Step 10. Check your charge interface. If you have a direct EMR to billing interface (we don’t – yet), check to be sure that no charges were lost during the down time. Charges from the previous day may have been transferring in at the time of the crash, or been lost during recovery.

Step 11. Learn something from the experience. As soon as possible, meet with your IT team to debrief and plan for the next downtime. Because you all know now that it’s going to occur again. But hopefully, not in the near future.

Step 12. Carry the message. If any of you have gone through a similar experience, and have additional suggestions, do drop a comment below. After all, we’re all in this together.

And, having had a spiritual awakening as the result of these steps, we must try to carry this message to other EMR users, and to practice these principles in all our electronic affairs…

Notes To Myself

What do you do with those little tidbits of information that you want to remember about a patient, but that you may not want to write in a chart for the whole world to see?

Case in point – A patient tells me her BRCA gene test results on the condition that I not put it in her chart.
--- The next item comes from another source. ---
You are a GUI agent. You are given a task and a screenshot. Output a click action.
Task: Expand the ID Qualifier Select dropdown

She paid for the test out of pocket, and is under no obligation to tell those results to anyone. I understand this, but if I don’t write it down somewhere, I won’t remember it the next time I see her.

In the past, this has not been a problem. I just put that information on a little stickie note in the chart. That way, it was right in front of my nose, but not shared if ever a copy of the record was requested.

The nature of my job means that I get told a lot of intimate stuff that relates to my patient’s gynecologic health. Perhaps there is a history of sexual abuse that impacts her ability to be examined. Or her husband is impotent, or has certain sexual needs that are affecting her. These details are important to our interaction both that day and on future occasions, but my patient’s insurer does not need to know then in such detail to confirm their medical necessity.

Simple. Just use a post-it! That way, if a colleague is seeing my patient for a related reason, I can pick up the phone and transmit the more sensitive information confidentially, sending over just the paperwork needed to care for the patient without blaring her personal life over the fax machine.

But now we have an electronic medical record, and my little post-it system is no more.

In the EMR, the only option I have is to make an entire encounter confidential, so that no other provider in our system can read it. I do use that option for the occasional celebrity patient or for the employees who wants their records uber-protected. But that does not work as well, in my opinion, for handling those little bits of personal information that count.

I wish so much that I were one of those doctors who remember every single detail about their patients, and rarely need to write anything down. Sadly, I am not. I can barely remember my wedding anniversary, let alone personal details about a patient I have not seen for months. I really do need these little notes to myself.

So, for now, it’s all going into the chart. (Or not, depending on just how sensitive the information is.) I’m trying to develop a little code system that will remind me, but that’s remains a work in progress.

If any of you out there using an EMR have tackled a similar problem, do tell me your solution.

Because if I don’t write it down, I will forget it. And that’s a promise.